*Instructions*.
[1] In the reference client text, which Python package does the install command add?
[2] Continue the reference client text from where it stops.

*Quoted passage*.
Full reference client (CLI)

Includes error handling, polling with timeout, retry telemetry logging, and a command-line interface:

shell

# Install deps
$ pip install httpx

# Download the reference client
$ curl -O https://raw.githubusercontent.com/r45635/audio-lyrics-extractor/main/example/api_client.py

# Run it
$ TFT_TOKEN=tft_pat_… python api_client.py track.mp3 --format lrc
$ TFT_TOKEN=tft_pat_… python api_client.py track.flac --format srt --vintage

Works in Node.js 18+ and modern browsers (with a CORS proxy for browser usage).

JavaScript (fetch)

*Stored data*.
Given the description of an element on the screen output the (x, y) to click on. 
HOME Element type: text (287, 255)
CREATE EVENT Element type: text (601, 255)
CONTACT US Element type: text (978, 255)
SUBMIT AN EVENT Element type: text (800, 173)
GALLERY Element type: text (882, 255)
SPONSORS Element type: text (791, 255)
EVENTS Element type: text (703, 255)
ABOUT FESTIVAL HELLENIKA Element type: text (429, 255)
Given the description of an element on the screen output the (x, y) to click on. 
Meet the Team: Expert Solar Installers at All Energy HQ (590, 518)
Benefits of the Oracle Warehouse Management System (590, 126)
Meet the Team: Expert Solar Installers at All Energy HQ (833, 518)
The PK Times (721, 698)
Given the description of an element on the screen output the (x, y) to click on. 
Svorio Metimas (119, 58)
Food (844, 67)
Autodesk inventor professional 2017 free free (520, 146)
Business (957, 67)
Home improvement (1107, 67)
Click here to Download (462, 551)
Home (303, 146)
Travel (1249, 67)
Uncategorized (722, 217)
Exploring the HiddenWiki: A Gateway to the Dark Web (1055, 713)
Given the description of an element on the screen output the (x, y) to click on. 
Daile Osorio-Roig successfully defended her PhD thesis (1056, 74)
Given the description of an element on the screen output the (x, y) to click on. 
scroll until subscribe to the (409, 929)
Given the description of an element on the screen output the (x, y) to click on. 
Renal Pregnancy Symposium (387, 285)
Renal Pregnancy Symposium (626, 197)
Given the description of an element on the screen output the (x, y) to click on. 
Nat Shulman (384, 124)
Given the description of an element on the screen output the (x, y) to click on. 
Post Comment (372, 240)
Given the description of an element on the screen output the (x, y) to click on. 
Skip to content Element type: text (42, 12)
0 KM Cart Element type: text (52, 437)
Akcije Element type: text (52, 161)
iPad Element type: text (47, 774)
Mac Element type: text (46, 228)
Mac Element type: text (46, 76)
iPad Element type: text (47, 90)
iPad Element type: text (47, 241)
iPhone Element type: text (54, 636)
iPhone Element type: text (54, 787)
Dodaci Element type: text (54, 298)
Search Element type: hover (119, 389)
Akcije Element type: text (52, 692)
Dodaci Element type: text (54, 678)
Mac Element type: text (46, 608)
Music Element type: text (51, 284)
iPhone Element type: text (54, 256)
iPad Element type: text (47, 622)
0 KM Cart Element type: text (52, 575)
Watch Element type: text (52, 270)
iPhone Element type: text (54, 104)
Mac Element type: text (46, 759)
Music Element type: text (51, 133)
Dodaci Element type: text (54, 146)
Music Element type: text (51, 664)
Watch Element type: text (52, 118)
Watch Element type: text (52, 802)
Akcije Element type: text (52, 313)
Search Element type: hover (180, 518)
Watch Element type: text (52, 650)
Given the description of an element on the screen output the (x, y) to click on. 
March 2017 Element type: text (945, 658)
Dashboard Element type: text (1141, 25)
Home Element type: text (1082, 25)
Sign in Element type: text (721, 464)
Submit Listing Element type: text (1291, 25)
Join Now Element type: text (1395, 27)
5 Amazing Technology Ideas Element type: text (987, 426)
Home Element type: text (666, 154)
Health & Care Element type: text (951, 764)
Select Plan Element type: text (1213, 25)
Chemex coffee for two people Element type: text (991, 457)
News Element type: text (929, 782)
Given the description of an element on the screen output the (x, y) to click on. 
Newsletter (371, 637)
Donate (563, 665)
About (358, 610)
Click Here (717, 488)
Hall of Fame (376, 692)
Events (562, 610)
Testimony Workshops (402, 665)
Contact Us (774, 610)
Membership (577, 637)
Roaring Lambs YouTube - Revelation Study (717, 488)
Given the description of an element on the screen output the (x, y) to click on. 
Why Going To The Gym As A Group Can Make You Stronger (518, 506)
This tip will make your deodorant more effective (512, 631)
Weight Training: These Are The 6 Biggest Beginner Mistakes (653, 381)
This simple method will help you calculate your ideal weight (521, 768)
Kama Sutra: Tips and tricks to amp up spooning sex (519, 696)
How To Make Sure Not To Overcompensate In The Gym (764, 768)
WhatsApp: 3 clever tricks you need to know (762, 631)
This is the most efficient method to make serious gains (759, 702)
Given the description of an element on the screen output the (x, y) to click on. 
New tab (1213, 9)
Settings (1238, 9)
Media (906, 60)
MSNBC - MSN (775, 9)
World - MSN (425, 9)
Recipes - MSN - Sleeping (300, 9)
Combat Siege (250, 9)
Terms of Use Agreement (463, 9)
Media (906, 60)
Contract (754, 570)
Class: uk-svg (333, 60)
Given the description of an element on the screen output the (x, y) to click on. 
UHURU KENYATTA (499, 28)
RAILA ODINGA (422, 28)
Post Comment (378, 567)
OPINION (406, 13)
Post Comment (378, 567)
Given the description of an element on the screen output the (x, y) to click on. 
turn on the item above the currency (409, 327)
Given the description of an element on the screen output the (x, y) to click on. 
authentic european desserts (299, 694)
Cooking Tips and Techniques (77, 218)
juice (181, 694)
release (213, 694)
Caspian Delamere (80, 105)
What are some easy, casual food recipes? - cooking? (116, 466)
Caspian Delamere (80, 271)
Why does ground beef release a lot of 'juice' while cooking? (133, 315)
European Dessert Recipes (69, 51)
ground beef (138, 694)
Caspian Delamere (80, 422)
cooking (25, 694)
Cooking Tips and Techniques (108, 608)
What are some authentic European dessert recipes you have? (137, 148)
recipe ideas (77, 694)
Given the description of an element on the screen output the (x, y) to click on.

*Answer section*.
[1] httpx

[2]
const TOKEN = process.env.TFT_TOKEN;
const BASE  = "https://app.textfromtrack.com/api/v1";
const HDR   = { Authorization: `Bearer ${TOKEN}` };
const sleep = ms => new Promise(r => setTimeout(r, ms));

async function getLyrics(filePath, format = "lrc") {
  // 1 — Submit
  const fd = new FormData();
  fd.append("file", fs.createReadStream(filePath)); // Node.js
  const sub = await fetch(`${BASE}/transcriptions`, {
    method: "POST", headers: HDR, body: fd,
  }).then(r => r.json());
  if (!sub.job_id) throw sub;
  console.log(`Submitted — ${sub.job_id}`);

  // 2 — Poll
  let job;
  do {
    await sleep(2000);
    job = await fetch(`${BASE}/transcriptions/${sub.job_id}`, { headers: HDR })
            .then(r => r.json());
    console.log(` → ${job.status}`);
    if (job.status === "error") throw new Error(job.error);
  } while (job.status !== "done");

  // 3 — Download export
  const res = await fetch(`${BASE}/transcriptions/${sub.job_id}/export?format=${format}`, { headers: HDR });
  return res.text();
}

// Usage
getLyrics("track.mp3", "lrc").then(lrc => console.log(lrc));

cURL — full lifecycle

$ TFT_TOKEN="tft_pat_…"
$ BASE="https://app.textfromtrack.com/api/v1"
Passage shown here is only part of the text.